Friends at other universities have cared about my research and contributed to it from the beginning. Peter Carmichael, more than anyone else, has championed this project. When a family illness prevented me from delivering the first paper from this research at the Organization of American Historians meeting in Seattle, Pete stepped up to give a dramatic reading. He then organized and shared a panel with me at the Society of Civil War Historians meeting in Richmond. Pete even shared contacts to help me answer obscure questions about Henry Clay Pate and John Browns pikes. At a symposium hosted by the German Historical Institute, Bruce Dorsey, Sebastian Jobs, Jen Manion, and Woody Register helped to hone the early phase of this project. Years later, when I crossed paths with Woody at the Library of Congress, a conversation with him over coffee helped me to weave the story of Pates knife through the entire manuscript. At a symposium at Rice University, Ed Blum, Zach Dresser, Gaines Foster, Caleb McDaniel, Scott Nesbit, and Ben Wright helped me to wrestle with Edmund Ruffins prophecy. Zach and Matt Gabriele later invited me to an interdisciplinary symposium hosted by the department of religion and culture at Virginia Tech, where Brian Britt and Nitzan Lebovic encouraged my theory about futures past.

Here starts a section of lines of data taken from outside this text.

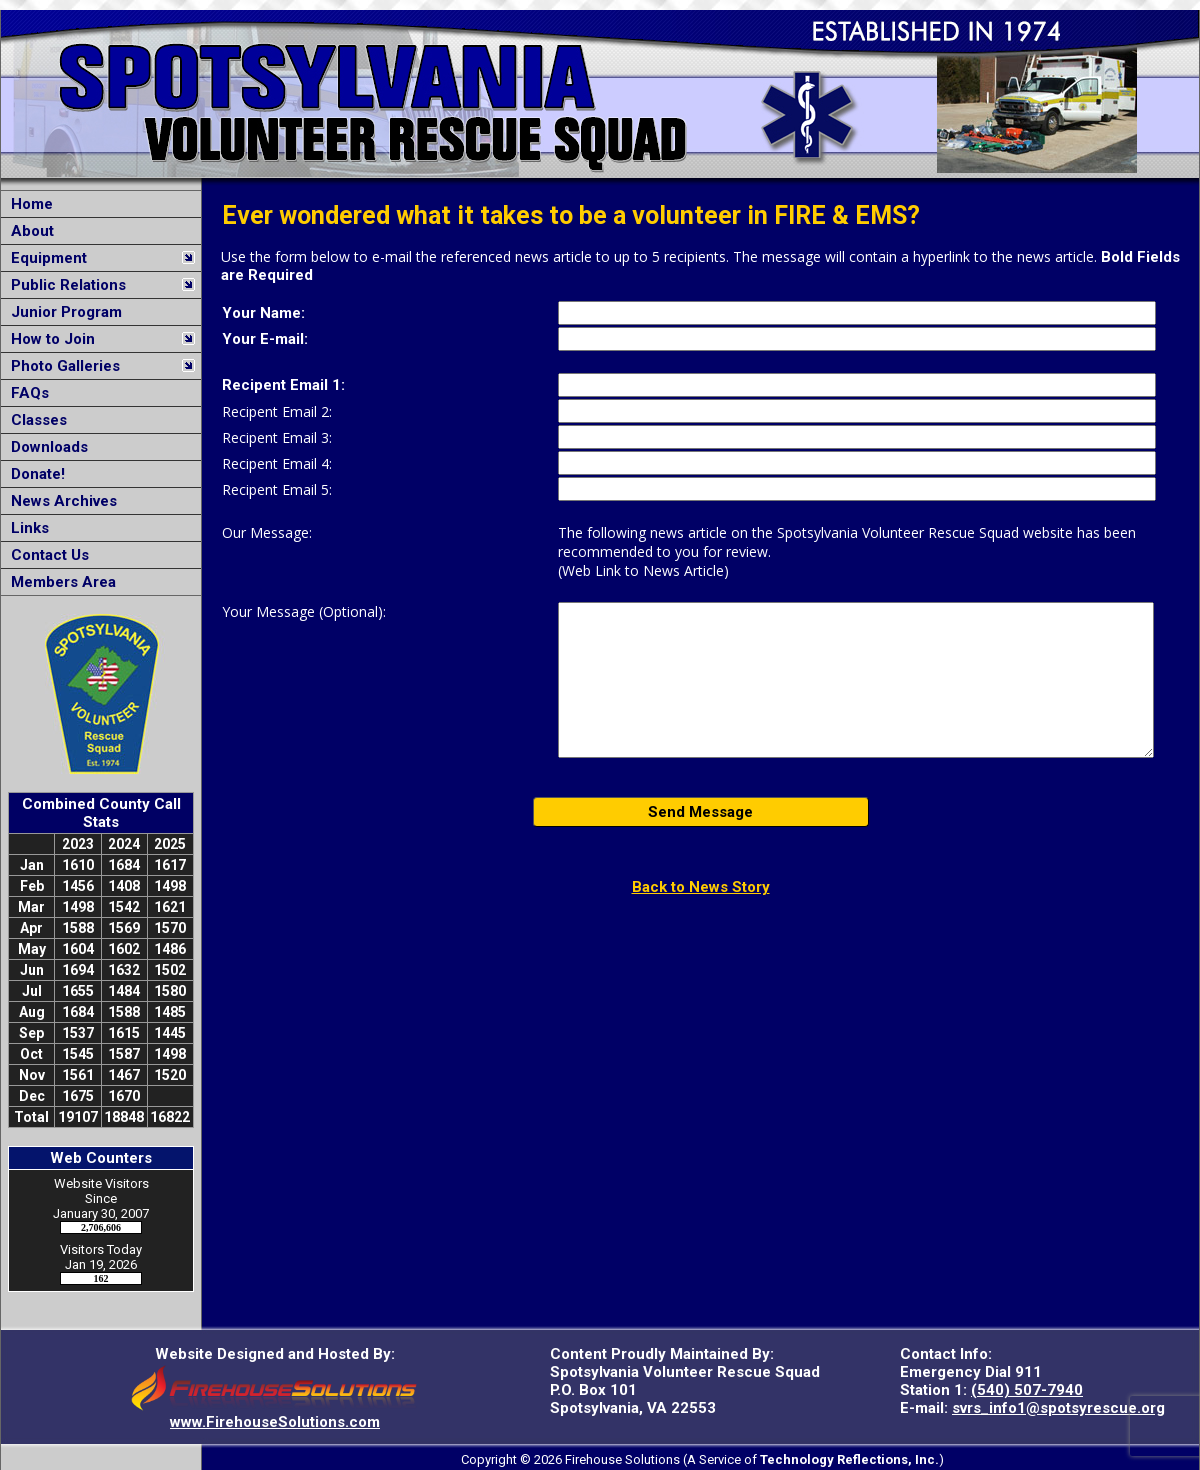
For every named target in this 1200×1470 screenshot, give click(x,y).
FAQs (26, 393)
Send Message (700, 812)
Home (28, 204)
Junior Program (62, 312)
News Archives (60, 501)
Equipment (45, 258)
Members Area (59, 582)
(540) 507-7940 (1027, 1390)
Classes (35, 420)
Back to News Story (701, 887)
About (28, 231)
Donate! (34, 474)
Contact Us (46, 555)
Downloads (45, 447)
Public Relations (64, 285)
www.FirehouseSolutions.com (275, 1422)
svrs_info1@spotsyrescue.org (1058, 1408)
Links (26, 528)
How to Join (49, 339)
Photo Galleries (61, 366)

So many other people have helped too. Michael Bernath, John Boles, Robert Bonner, John Brooke, Orville Vernon Burton, Joan Cashin, Catherine Clinton, Stephen Cushman, Greg Downs, Paul Escott, Lara Farina, James Goodman, Martha Hodes, Carrie Janney, Bob Kenzer, Melanie Kiechle, Derek Krissoff, Brian Craig Miller, Megan Kate Nelson, Kristen Oertel, Seth Rockman, Mary Ann Samyn, Aaron Sheehan-Dean, David Silkenat, Mark Simpson-Vos, Yael Sternhell, Frank Towers, Joan Waugh, Ashli White, Jonathan White, and many others have volunteered sources and asked important questions that never occurred to me.

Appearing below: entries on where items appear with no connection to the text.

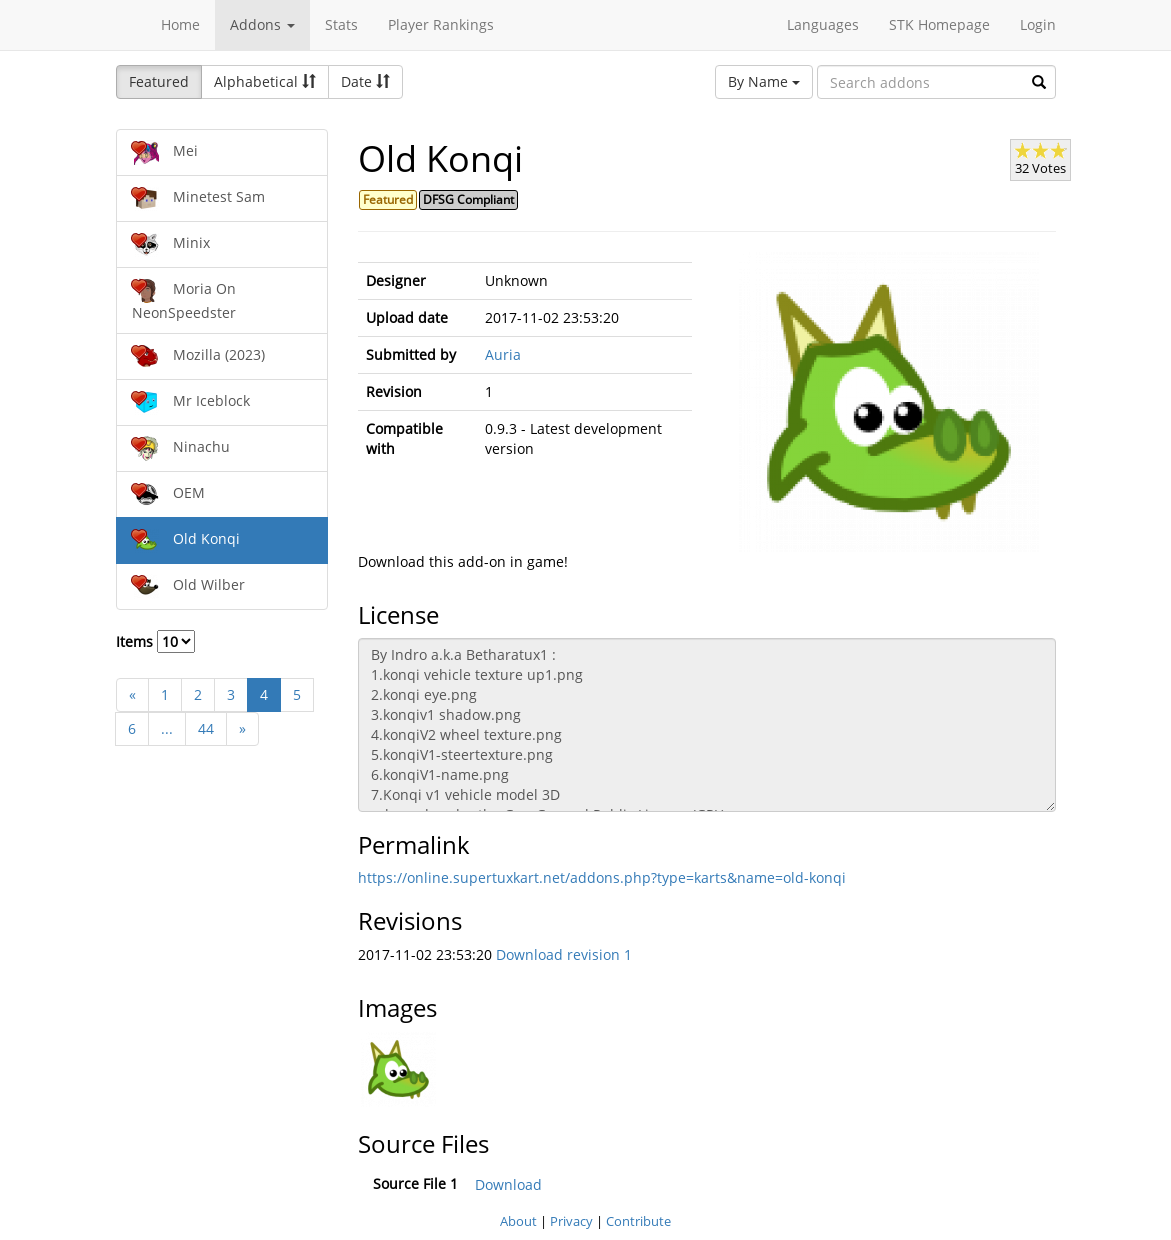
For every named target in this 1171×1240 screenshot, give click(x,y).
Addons (262, 24)
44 (206, 728)
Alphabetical (265, 81)
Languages (823, 24)
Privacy (571, 1221)
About (518, 1221)
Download (508, 1184)
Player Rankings (441, 24)
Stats (341, 24)
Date (365, 81)
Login (1038, 24)
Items (155, 641)
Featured (159, 81)
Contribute (638, 1221)
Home (180, 24)
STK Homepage (939, 24)
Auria (503, 354)
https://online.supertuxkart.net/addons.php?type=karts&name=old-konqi (602, 877)
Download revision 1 (564, 954)
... (167, 728)
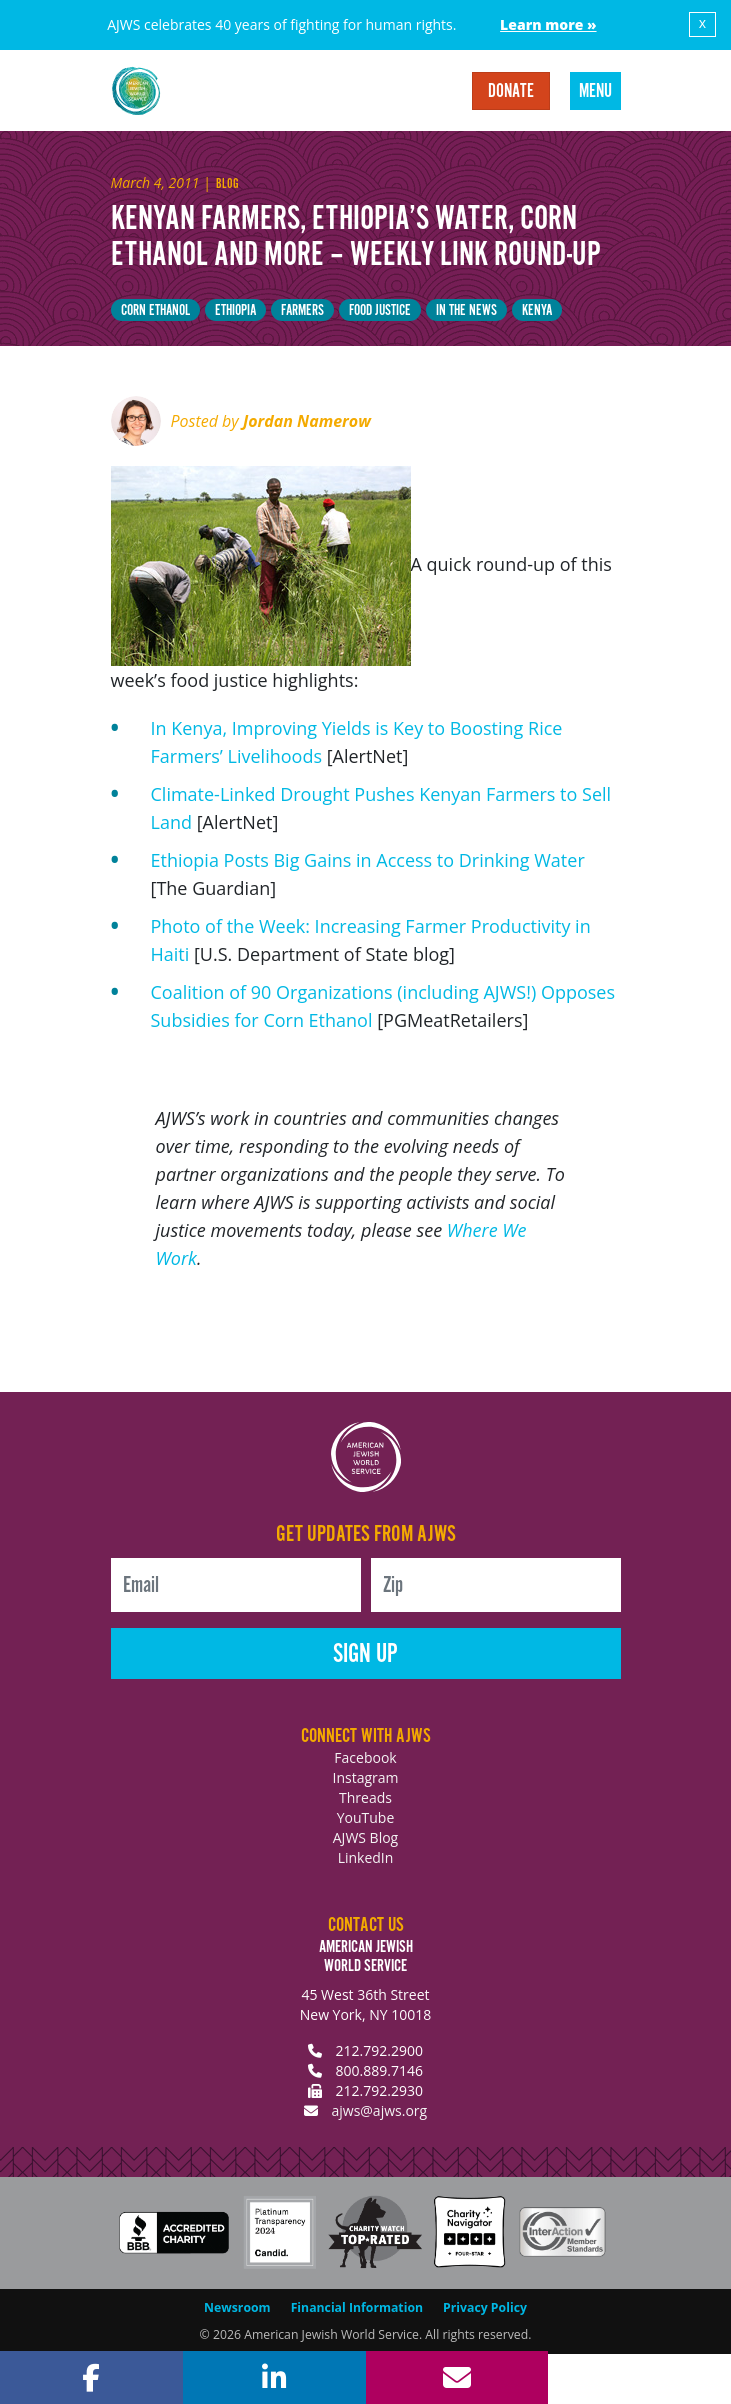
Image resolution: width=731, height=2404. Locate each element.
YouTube (366, 1817)
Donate (511, 92)
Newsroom (237, 2307)
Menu (595, 92)
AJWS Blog (365, 1837)
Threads (365, 1797)
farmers (302, 310)
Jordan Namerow (307, 421)
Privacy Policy (485, 2307)
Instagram (365, 1777)
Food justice (380, 310)
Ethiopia (235, 310)
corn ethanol (155, 310)
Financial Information (357, 2307)
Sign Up (365, 1654)
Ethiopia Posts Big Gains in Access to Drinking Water (368, 860)
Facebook (365, 1757)
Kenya (537, 310)
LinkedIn (366, 1857)
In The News (466, 310)
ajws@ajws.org (379, 2110)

Beyond the academy, two experts offered critical help to this project. My good friend, the Reverend Dr. Jeremy Rutledge, senior minister at Circular Congregational Church in Charleston, helped me to understand the bewildering universe of Judeo-Christian prophecy. Likewise, Peter R. Thomas Sr., an expert on bowie knives, helped me to understand the bewildering universe of American knife culture. The fact that Peter also happens to be a descendant of Edmund Ruffin sharpened his already penetrating correspondence.

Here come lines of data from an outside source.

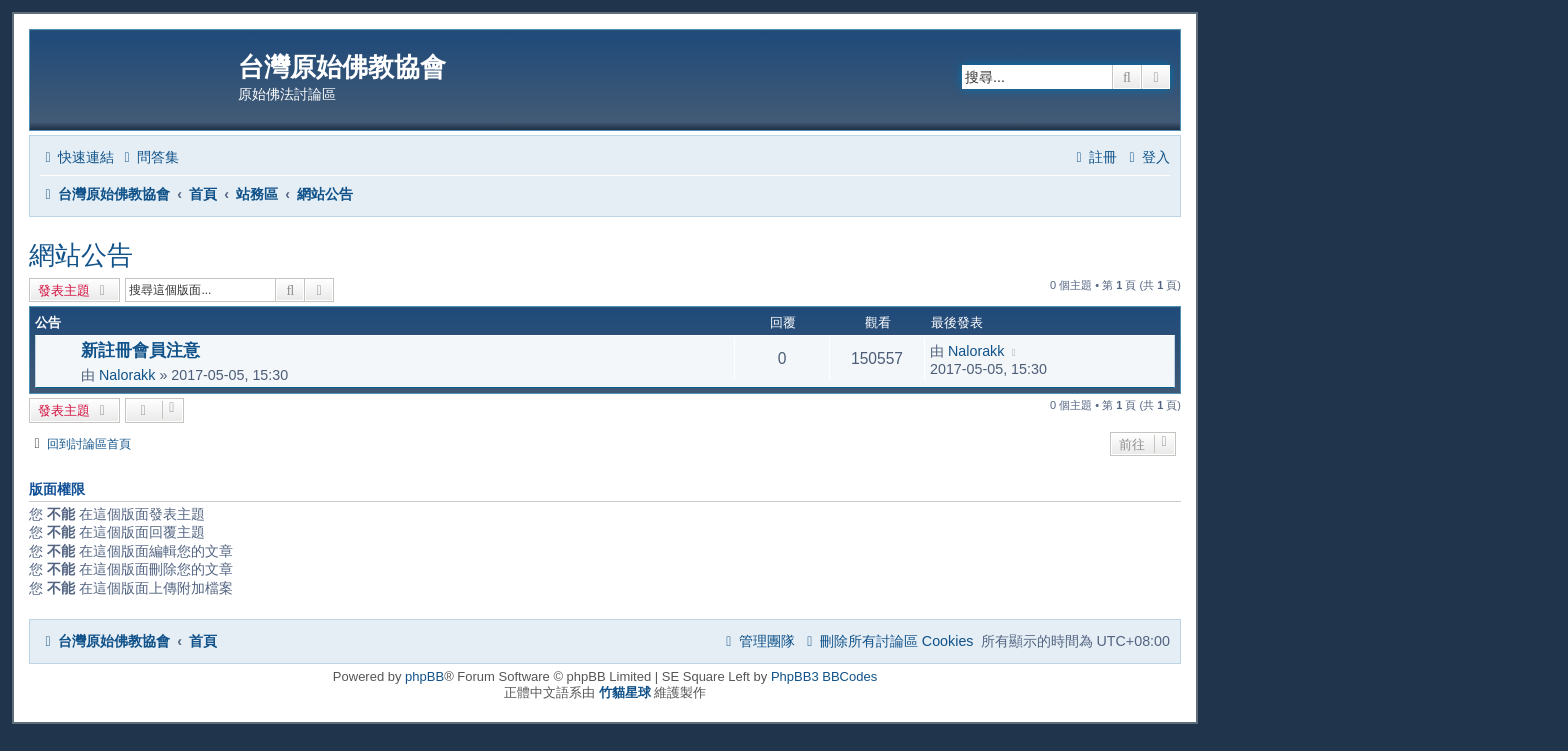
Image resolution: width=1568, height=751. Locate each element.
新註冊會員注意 (140, 350)
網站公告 (81, 255)
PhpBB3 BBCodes (824, 676)
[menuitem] (149, 157)
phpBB (424, 676)
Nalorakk (127, 375)
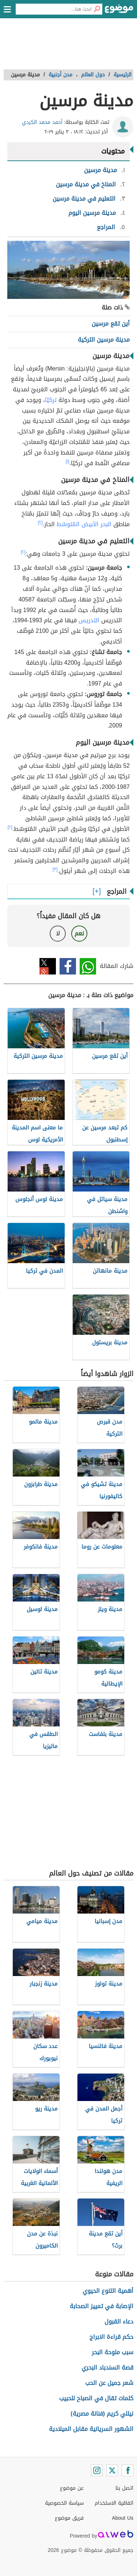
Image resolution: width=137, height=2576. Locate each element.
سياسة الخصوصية (64, 2503)
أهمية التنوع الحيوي (108, 2290)
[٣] (55, 869)
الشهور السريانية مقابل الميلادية (91, 2429)
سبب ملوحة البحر (112, 2352)
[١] (67, 461)
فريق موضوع (69, 2518)
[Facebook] (127, 2470)
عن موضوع (72, 2488)
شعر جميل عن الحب (109, 2383)
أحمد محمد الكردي (42, 122)
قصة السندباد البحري (107, 2367)
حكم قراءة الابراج (111, 2337)
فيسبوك (68, 966)
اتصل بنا (124, 2488)
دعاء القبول (118, 2321)
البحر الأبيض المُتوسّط (84, 524)
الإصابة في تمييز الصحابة (101, 2306)
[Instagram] (97, 2470)
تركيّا (51, 400)
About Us (122, 2518)
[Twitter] (112, 2470)
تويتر (47, 966)
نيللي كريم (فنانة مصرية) (102, 2413)
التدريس (89, 620)
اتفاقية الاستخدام (114, 2503)
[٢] (40, 522)
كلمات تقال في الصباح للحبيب (96, 2398)
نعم (79, 933)
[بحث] (96, 9)
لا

Oxford University Press has provided an ideal home for this book thanks to Susan Ferber. From our first conversation, Susan sensed the broader ambition and appeal of this project. Her tireless work and careful attention to this book expedited its appearance and made it a better book than I could have imagined. I am so grateful for her help every step of the way. Oxfords unique faculty board offered sage advice that strengthened the manuscript. Jeremy Toynbee oversaw the production of the book with great care. I am forever indebted to the anonymous readers for Oxford. Their thorough critiques and brilliant recommendations caught my mistakes and focused my attention on the heart of this project when I was tempted to follow divergent interests. Any errors or digressions that remain are mine alone.